Elementals-Chapter 8

From: Cheryl Baumgartner(C Baumgartner, Posted Date: Sep 24th, 2011

Benai wanted to scream, but there was no sound.  He tried to rip the arrow from his body, but he had no hands to grab it with.  In fact, the arrow was no longer there, and neither was his chest.   

He felt nothing but a soft coolness, a welcome relief from the scalding heat he’d just been surrounded by.  He had no eyes, but he saw darkness.  It wasn’t total darkness.  There was a slight glow behind it, allowing him to make out shapes, shadows, forms all around him.  The forms were vaguely human, but without distinct features.  He couldn’t recognize any of them. 

By the Gods, Danik was right!  Bloody bastard!   

Benai would use this to his advantage if it killed him.  Killed him.  That was amusing.  He would have laughed if he’d had lungs and vocal cords.  So now what? 

He couldn’t control anything.  How long would he have to wait?  He remembered that Danik hadn’t had any concept of time when he was here.  If and when he came out of this….place….it may be only minutes, or perhaps years, from when he left the living world. 

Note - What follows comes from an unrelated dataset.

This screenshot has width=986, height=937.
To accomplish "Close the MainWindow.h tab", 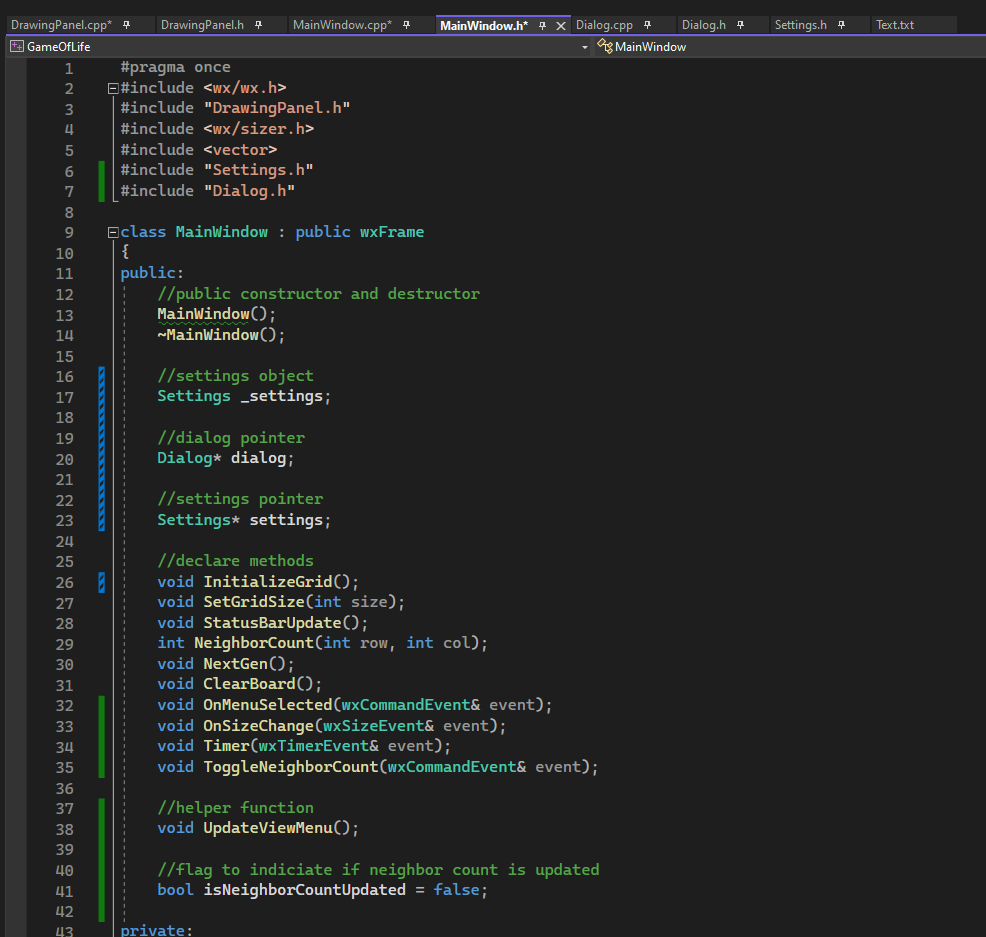I will (561, 25).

And would he remember who he was when he returned? 

He would remember.  He would REMEMBER! 

If he’d had eyes, he would have squeezed them shut while repeating the phrase over and over with the lips that didn’t exist. 

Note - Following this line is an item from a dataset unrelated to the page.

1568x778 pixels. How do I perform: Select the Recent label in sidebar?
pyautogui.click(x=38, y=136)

A pulling, rushing, cold feeling bathed him.  The darkness disappeared, only to be replaced by the brightest light he’d ever known.  But he could not block it out.   

Suddenly, it felt as if hard thick walls slammed into him from all sides.  He looked down and noticed that he now had a body.  Wow, so that’s what it felt like!  

And then the heat also struck him.  Heat on his back, heat in his new lungs, heat in his eyes.   

The bright light faded to show stone, above and around him.  He lay on sand and breathed dusty air.  He reached up a hand to feel his neck.  Yes, there was his pulse!  Amazing! 

And he knew who he was!  He called forth as many memories as he could: playing games as a child; his mother and father; his school; Klea and Grik; his life as a fugitive; Sarni; Vila; the Order’s attack on his planet; the city he was building here on…. 

What was this planet called?   

Strange that while he’d been alive, he’d never thought to give a name to this place. 

The sweat beaded on his forehead in the old familiar way and he inhaled hot air deeply.  The feeling inspired him to a name. 

He chuckled, then choked on the dustiness of the place.  Fire.  It was so simple.  Fire.   

And their neighbor would be, of course, water. 

But why was he wasting time naming things?  He had to get back to his city, find out how long he’d been gone, plan his revenge.  Oh, the things he could do now that death was no longer the end.  

He sat up and shook the dirt from his hair.  Examining his surroundings, he noted that he was in a natural alcove carved into the side of one of the small hills on this planet.  Through the opening, he saw the flatness of the sand, broken only by the occasional dune.  From the blurred air rising from the ground, he deduced that it must be the hottest part of the day. 

He’d stay here in the shade until it cooled just a bit. 

But that was outside. 

Inside his cave he now noted other people stirring, two on his right, four on his left and one behind.  They were all starting to sit up and look around as he had just done.  There were five men and two women among the group.  He didn’t recognize any of them.  Had they been any of the shadowy forms he’d seen in the dark place? 

“Hey, you” he said to the nearest man, “Who are you?” 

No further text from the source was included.